Friday, November 22, 2024

Amazon to lay off 9,000 workers

It is not clear how that will affect the company's new office in Lagos.

E-commerce giant Amazon says it will lay off 9,000 more staff by the end of April, two months after sacking more than 18,000 workers.

– Key points to note

The latest layoff will affect 3% of the company’s workforce, CEO Andy Jassy said in a memo to staff on Monday, blaming economic uncertainties.

“However, given the uncertain economy in which we reside, and the uncertainty that exists in the near future, we have chosen to be more streamlined in our cost and headcount,” Mr Jassy said.

Amazon Web Services announced the opening of its first office in Nigeria in Lagos last November.  The company said at the time the new office was part of its support for the growing number of customers and partners in Nigeria. It came five years after its first Africa office was opened in Johannesburg in 2017.

It is not clear how the latest layoffs affect Nigerian workers both is its Lagos office and elsewhere.

– Learn more

Many tech companies have laid off workers in recent months, citing economic problems as they try to cut costs.

The pandemic year produced Amazon’s most profitable season on record as consumers flocked online to shop and companies signed up to its cloud computing services. But the company’s haste to expand its workforce and take up projects that lacked obvious paths to profitability, slowed its growth to the lowest rate in two decades.

In November 2022, Amazon planned to lay off approximately 10,000 people in its corporate and technology sectors, which was already seen as its biggest job cuts.
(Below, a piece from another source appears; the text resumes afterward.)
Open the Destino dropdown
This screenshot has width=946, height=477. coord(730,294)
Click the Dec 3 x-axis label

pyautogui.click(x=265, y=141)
The company increased the figure to 18,000 in January.

Mr Jassy said the company planned to reduce the number of staff this year but in a way that will help the company to achieve its goal.

“The overriding tenet of our annual planning this year was to be leaner while doing so in a way that enables us to still invest robustly in the key long-term customer experiences that we believe can meaningfully improve customers’ lives and Amazon as a whole,” he said.